WHAT IS EXPECTED: Only one stretch of the records below should be repeated. It starts with the line containing "Where should I click to: Click the 1100" and goes on through the line containing "The height and width of the screenshot is (740, 1568).", exactly as written.

* * * * *

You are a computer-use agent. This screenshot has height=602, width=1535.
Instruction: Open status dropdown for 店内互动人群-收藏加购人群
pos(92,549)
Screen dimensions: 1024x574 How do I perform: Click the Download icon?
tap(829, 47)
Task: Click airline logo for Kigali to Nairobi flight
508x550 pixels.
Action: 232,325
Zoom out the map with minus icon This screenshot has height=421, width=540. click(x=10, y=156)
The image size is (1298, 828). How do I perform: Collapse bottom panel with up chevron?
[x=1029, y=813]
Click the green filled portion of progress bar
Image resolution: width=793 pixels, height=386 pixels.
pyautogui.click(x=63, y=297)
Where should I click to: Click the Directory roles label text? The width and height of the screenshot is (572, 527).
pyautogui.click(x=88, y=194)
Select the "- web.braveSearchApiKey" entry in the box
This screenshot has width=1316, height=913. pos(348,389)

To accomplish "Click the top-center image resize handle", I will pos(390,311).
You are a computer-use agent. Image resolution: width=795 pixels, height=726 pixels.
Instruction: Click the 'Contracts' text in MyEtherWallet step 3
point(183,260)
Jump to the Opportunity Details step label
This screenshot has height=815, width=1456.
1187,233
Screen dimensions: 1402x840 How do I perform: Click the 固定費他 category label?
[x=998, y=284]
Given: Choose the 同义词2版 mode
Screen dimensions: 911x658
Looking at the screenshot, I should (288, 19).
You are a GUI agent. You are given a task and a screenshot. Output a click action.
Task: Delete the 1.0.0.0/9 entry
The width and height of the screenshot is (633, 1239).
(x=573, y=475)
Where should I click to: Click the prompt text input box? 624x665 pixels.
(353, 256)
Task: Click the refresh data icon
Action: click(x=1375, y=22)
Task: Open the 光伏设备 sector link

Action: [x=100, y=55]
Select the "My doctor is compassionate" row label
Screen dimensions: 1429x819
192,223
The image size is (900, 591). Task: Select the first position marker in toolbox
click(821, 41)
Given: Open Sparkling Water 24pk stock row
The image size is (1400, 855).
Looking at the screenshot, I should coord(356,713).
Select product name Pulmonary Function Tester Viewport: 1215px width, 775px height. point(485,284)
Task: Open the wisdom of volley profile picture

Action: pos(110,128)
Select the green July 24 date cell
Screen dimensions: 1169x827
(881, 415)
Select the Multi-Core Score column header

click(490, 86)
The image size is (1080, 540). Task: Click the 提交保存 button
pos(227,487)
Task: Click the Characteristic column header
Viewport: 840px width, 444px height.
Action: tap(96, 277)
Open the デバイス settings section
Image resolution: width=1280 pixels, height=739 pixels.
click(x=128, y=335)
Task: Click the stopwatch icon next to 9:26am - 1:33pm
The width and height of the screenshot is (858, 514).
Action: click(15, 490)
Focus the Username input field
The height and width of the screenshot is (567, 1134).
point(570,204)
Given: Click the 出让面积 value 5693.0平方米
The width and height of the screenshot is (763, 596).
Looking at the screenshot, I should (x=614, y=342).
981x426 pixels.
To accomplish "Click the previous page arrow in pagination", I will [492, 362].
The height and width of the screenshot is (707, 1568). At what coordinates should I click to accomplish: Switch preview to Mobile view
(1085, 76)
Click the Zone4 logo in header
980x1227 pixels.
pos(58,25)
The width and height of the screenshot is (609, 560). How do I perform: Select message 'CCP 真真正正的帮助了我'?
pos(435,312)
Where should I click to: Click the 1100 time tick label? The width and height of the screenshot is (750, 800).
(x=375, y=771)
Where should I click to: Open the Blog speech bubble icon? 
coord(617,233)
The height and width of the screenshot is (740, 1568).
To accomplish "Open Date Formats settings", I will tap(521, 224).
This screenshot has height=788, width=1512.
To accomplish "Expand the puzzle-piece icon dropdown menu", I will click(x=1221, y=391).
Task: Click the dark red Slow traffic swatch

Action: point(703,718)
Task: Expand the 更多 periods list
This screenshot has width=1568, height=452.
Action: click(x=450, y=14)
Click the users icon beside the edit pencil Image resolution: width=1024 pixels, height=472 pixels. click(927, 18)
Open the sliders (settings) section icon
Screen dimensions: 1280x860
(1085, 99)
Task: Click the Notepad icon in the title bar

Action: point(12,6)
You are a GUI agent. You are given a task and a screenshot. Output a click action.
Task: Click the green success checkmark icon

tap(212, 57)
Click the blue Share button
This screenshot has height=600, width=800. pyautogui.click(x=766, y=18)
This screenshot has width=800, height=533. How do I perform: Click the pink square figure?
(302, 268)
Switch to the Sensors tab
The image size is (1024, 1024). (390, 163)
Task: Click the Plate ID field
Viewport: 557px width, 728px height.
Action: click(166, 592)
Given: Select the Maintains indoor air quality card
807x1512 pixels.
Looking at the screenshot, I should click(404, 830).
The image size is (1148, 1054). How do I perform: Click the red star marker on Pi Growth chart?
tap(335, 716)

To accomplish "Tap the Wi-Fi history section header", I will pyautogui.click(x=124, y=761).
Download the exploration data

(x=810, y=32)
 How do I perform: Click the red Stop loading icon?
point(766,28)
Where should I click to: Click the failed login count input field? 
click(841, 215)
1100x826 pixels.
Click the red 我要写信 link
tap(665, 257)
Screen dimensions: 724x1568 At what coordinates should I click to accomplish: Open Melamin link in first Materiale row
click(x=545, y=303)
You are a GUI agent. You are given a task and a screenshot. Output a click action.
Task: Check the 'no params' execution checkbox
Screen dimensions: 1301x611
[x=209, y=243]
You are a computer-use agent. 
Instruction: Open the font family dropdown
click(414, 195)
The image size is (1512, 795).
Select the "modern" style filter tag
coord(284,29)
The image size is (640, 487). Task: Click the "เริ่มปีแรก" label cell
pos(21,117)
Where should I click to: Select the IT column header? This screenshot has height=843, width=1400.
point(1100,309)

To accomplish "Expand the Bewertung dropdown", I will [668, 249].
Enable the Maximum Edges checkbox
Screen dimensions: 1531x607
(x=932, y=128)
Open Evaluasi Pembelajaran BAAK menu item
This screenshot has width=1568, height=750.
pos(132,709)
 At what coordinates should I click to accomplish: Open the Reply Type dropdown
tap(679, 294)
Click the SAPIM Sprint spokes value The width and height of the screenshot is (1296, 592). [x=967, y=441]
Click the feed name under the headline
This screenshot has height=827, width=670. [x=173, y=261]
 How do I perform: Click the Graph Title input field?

* * * * *

PROBLEM SOLUTION:
Where should I click to: Click the 1100 time tick label? The width and height of the screenshot is (750, 800).
(x=375, y=771)
Where should I click to: Open the Blog speech bubble icon? 
coord(617,233)
The height and width of the screenshot is (740, 1568).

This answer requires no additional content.